Oh, how we would love to shout: “IE6 must die!”. (Did you hear about the twitter movement? Or about this action from more than 70 websites?) Oh, how we would like to make our platform available in black and white to all Internet Explorer users (for the small proportion of the online world who remember the changeover from black and white TV to color…). But alas this is a helpless battle of the honorable Web Don Quixotes against the electronic windmills of the great multinationals of this world.
Why all this fluster you may ask? Here’s the reason:
Over the past few weeks we have been monitoring which browsers our members use to surf our site. I had to laugh a little when I read recently in a Web gazette that 11.7% of Germans still used IE6. I didn’t realize the figure could be pinpointed so precisely!

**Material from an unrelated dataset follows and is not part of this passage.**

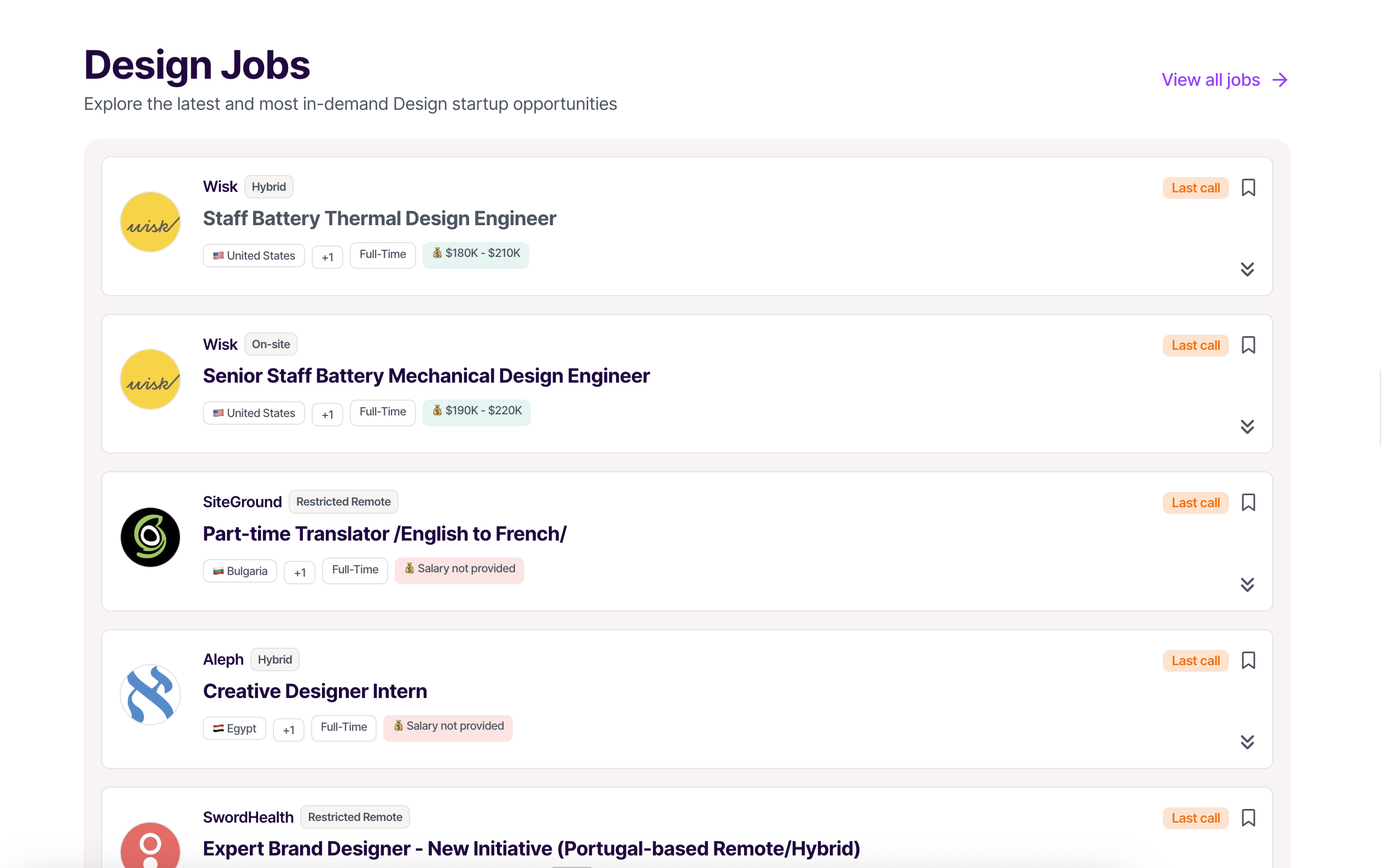Click the Aleph company logo
The width and height of the screenshot is (1381, 868).
tap(150, 695)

So here’s our precise data for the last seven days:

Overview of browsers used for XING.
This graph shows usage of the different major browsers against time shown on the horizontal axis. The green area at the bottom – representing usage of IE6 – is particularly interesting here. Its structure reveals three things immediately:
- IE6 is not used very much at the weekend.

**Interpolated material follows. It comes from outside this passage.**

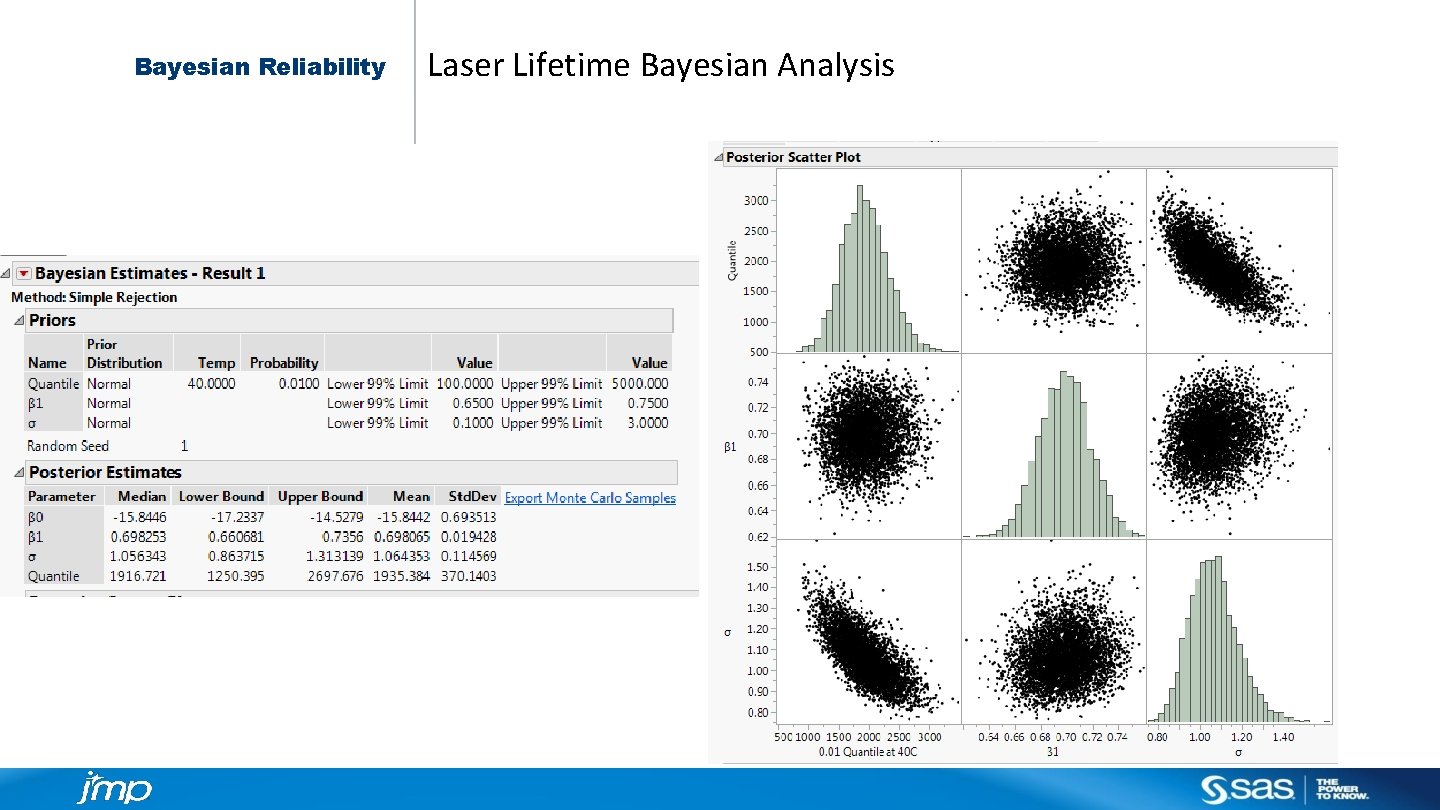Image resolution: width=1440 pixels, height=810 pixels.
Task: Select the Median column header
Action: [x=141, y=495]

- Chinese users, a high proportion of which use IE6, surf the platform during the European night.
- During working hours on weekdays, members using IE6 exceeds the 20% mark.
So why is this? Well, because IE6 is so prevalent still in so many large corporations. I know from previous companies I have worked in how reluctant firms can be to switch browsers when the current one is connected up to anything from 50 to several hundred Internet applications, all of which have to work every single day. At tens of thousands of work stations throughout an organization.
It isn’t worth pestering users to switch either, as they very often don’t have administrative access to their work computer. And the administrators in large companies often don’t have the remit or the budget to carry out a changeover on all computers in a company. And if I was CEO of a large firm I think I’d probably be hesitant about initiating such an infrastructural project with uncertain risks in a completely heterogeneous environment.
To sum up: It seems that Internet Explorer 6 is (regrettably) here to stay, for as long as it still operates on current Windows operating systems at least.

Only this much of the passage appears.